The nurse is caring for a client with paralysis as a result of a spinal cord injury. When planning care related to the musculoskeletal system, which immediate complication(s) should the nurse consider? Select all that apply.
- A. Calcium depletion
- B. Contractures
- C. Respiratory arrest
- D. Spinal shock
- E. Autonomic dysreflexia
Correct Answer: C,D
Rationale: Spinal shock is an immediate complication of spinal cord injury, and is characterized by immediate loss of all cord functions below the point of injury. When planning care for clients with a spinal cord injury, the nurse should consider immediate complications including respiratory arrest and spinal shock. Calcium depletion, contractures, and autonomic dysreflexia are all long-term complications of spinal cord injury leading to paralysis.
The nurse is working on the neurologic unit at a local hospital. The nurse has four clients assigned who sustained head injuries as a result of an industrial accident. Which client would the nurse anticipate the physician sending for specialized care?
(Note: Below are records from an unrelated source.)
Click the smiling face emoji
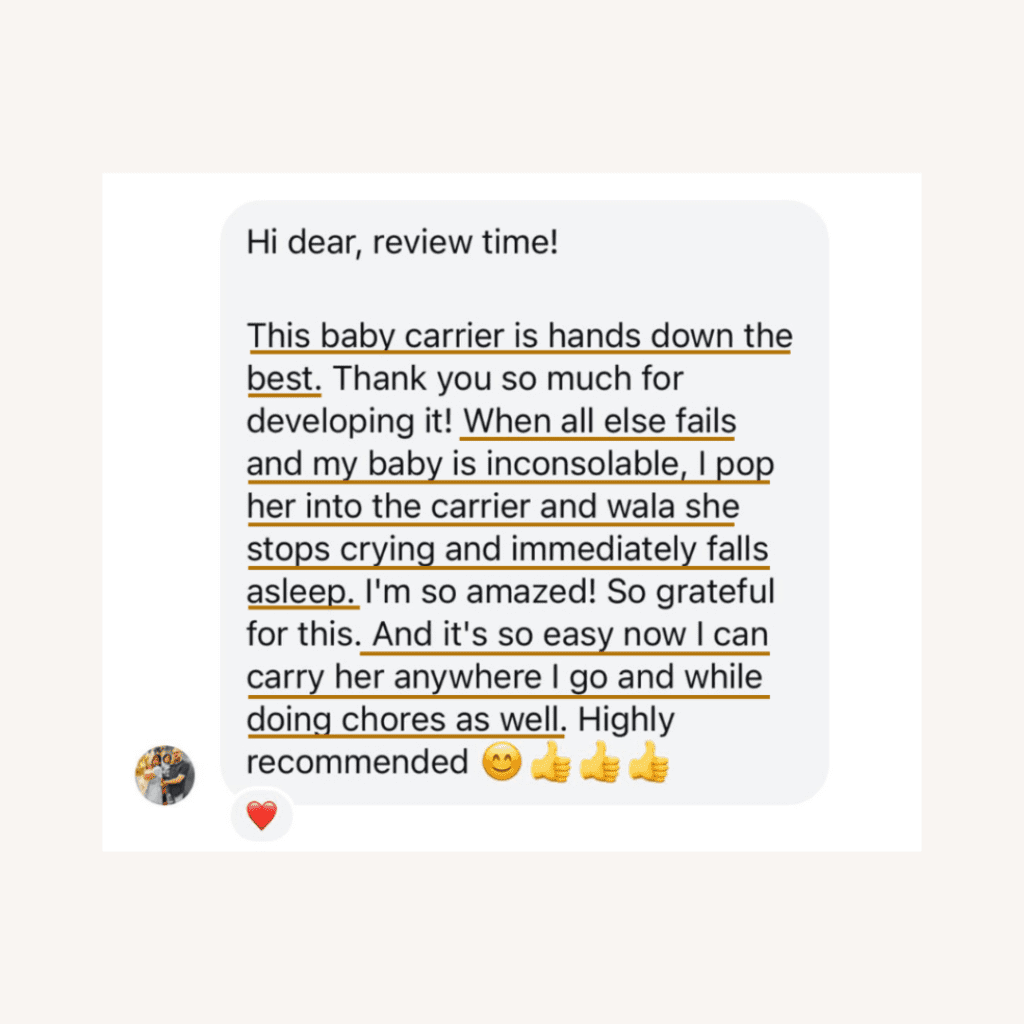Image resolution: width=1024 pixels, height=1024 pixels. point(502,761)
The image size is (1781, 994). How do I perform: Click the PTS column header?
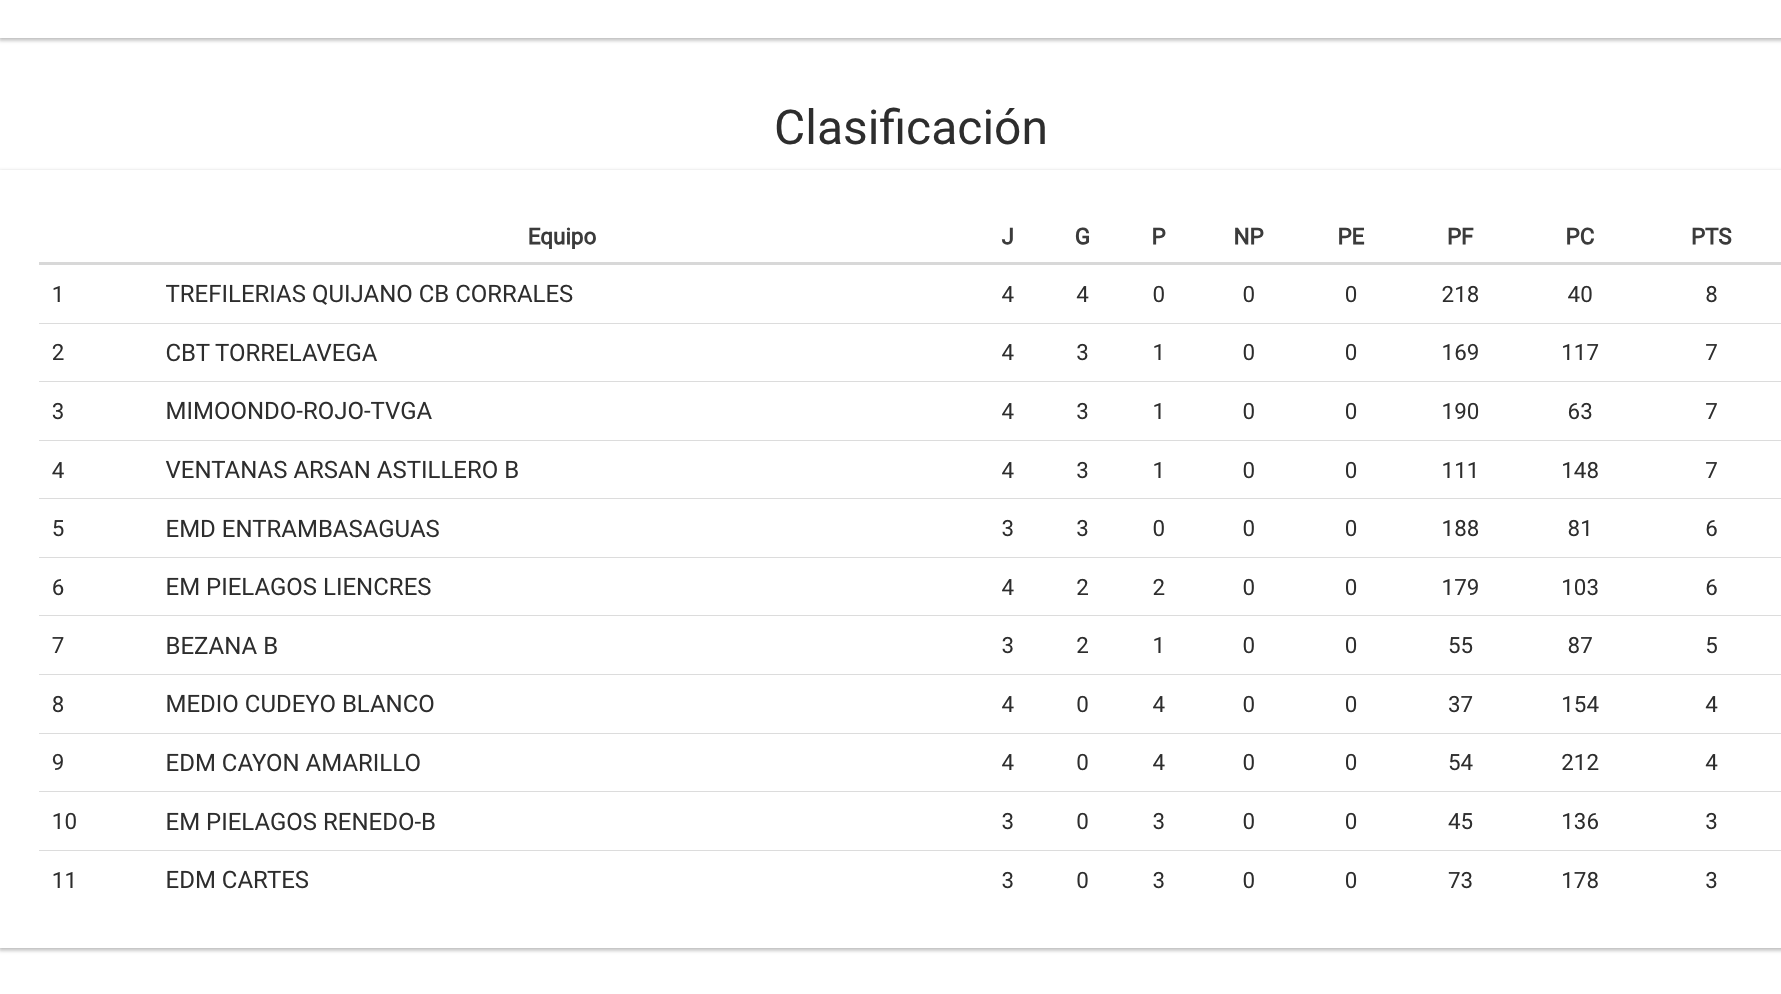coord(1710,237)
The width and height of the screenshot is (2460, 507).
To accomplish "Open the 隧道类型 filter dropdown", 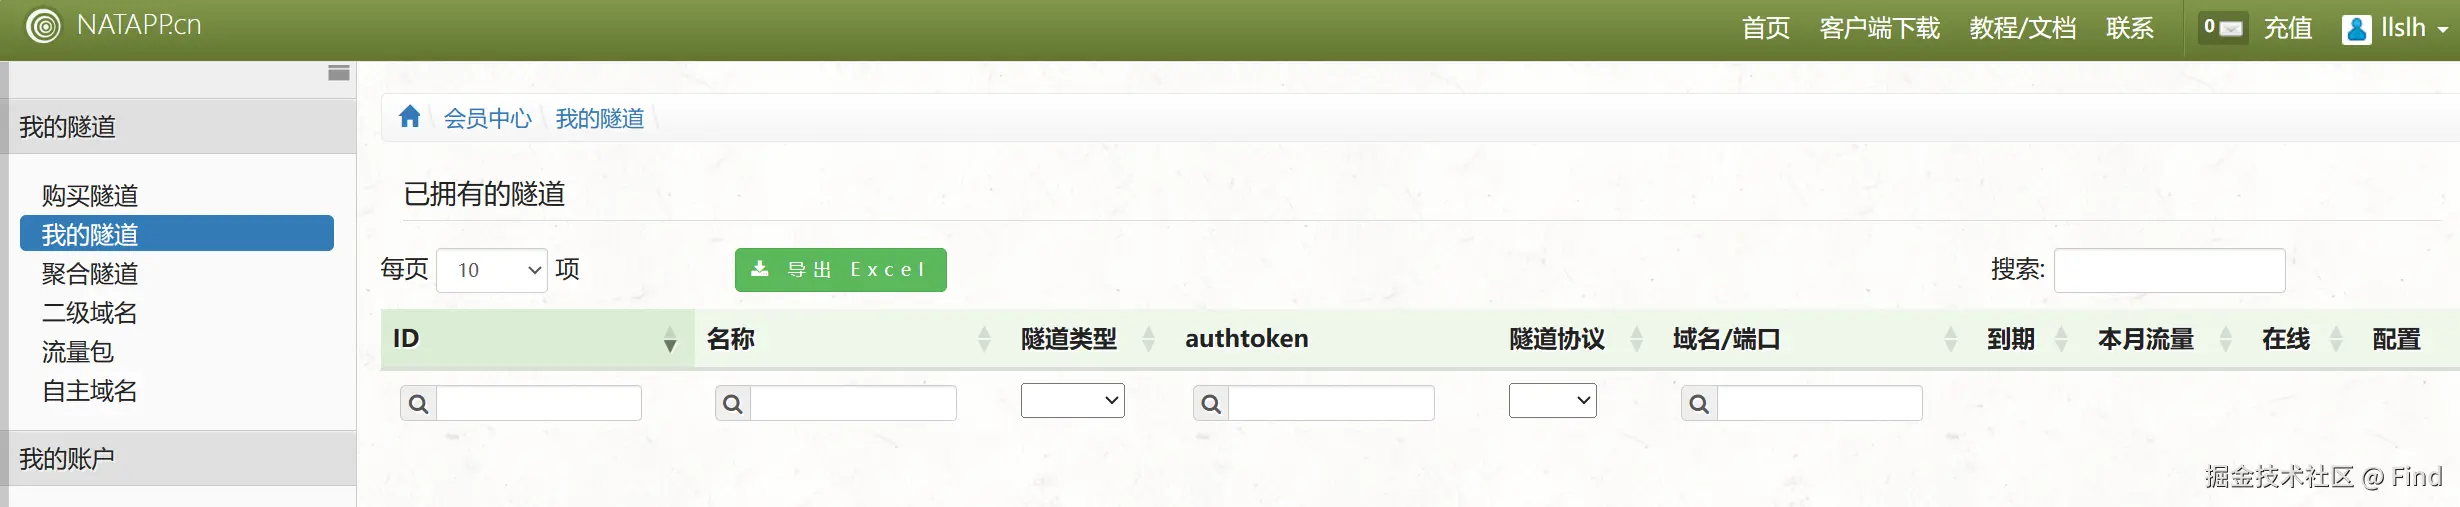I will coord(1072,400).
- A. The client with history of seizures
- B. The client who was in a bike accident last summer
- C. The client who played soccer in college
- D. The client whose father has Parkinson's disease
Correct Answer: C
Rationale: The client who has history of playing many years of a physical sport such as soccer and use the head to redirect the ball may have had years of injury to the brain. When concussions occur repetitively, even though they may have not shown injury at that time, chronic traumatic encephalopathy may result. Chronic traumatic encephalopathy, which can produce neurodegeneration, will need specialized care. The client who has a history of seizures may have no brain injury. The client who was in a previous accident may have had injury, but it is not of a repetitive nature. The client with a father who has Parkinson's disease will have regular follow-up care.
The nurse is caring for a client who was discovered unconscious after falling off a ladder. The client is diagnosed with a concussion. All testing is normal, and discharge instructions are compiled. Which instructions have been compiled for the spouse?
- A. Acetaminophen may be administered for aches.
- B. Observe for any signs of behavioral changes.
- C. A light meal may be eaten if desired.
- D. Follow up with regular physician is encouraged.
Correct Answer: B
Rationale: All of the options are typical for a client being discharged with a concussion. The instruction that is emphasized is to observe for any signs of behavior changes, which may indicate an increase in the client's intracranial pressure. A concussion results in diffuse or microscopic injury to the brain with symptoms that may evolve.
The nurse is caring for a client who requires spine surgery to remove bone fragments and fuse the vertebrae. From which location will bone be taken for the fusion?
- A. Iliac crest
- B. Floating rib
- C. Femur
- D. Mandible
Correct Answer: A
Rationale: To fuse the vertebrae during surgery, the physician uses bone from the iliac crest. The other options are incorrect.